I recently helped my buddy move from Centos 7 to Ubuntu 18.04. In the process, we noticed one of his custom websites was a little messed up. It was throwing a lot of errors in regards to mysqli_connect getting a boolean value instead of the query. We found out this was due to a difference between MariaDB (Centos 7) and plain old MySQL (Ubuntu). So we fixed this by removing MySQL and installing MariaDB. However, there was something else wrong. No user could log in to the root account on MySQL using a password, they would get the old access denied for root@localhost error. But the root account worked. We found out this was because MariaDB now uses the unix_socket auth plugin by default. What this means is, that if you are using root on the server, you can access root in MySQL, but no other user can. So when you rerun mysql_secure_installation as root it will look like the password is blank, even though you had set it in the past as if it had never set it. In actuality, it had been set, it’s just not using it.

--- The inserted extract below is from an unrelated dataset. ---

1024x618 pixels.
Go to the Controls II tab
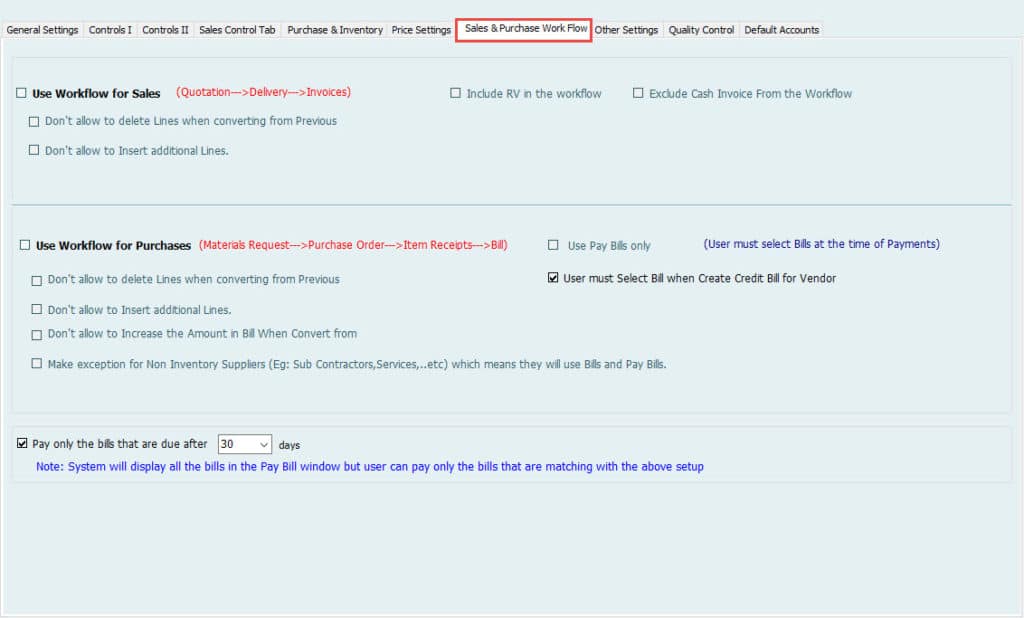[x=165, y=30]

To fix this, I had to scour the net. Most tutorials gave me a syntax error when using their code. For example:
DO NOT USE THIS
|
1 |
ALTER USER 'root'@'localhost' IDENTIFIED WITH mysql_native_password BY 'test'; |
This will throw an error
|
1 |
ERROR 1064 (42000): You have an error in your SQL syntax; check the manual that corresponds to your MariaDB server version for the right syntax to use near 'USER 'root'@'localhost' IDENTIFIED WITH mysql_native_password BY 'test' at line 1 |
The correct way to make sure root uses the password is to use the following:
|
1 |
update mysql.user set plugin = 'mysql_native_password' where User = 'root'; |
No need to change the password you set the first time you used mysql_secure_installation. Like I had said, you DID set a password, but it just was not being used.
Security Implications
This is a bit less secure than using unix_socket, however, my if you want to be able to log in from your own user to root, using a password, you need to use mysql_native_password.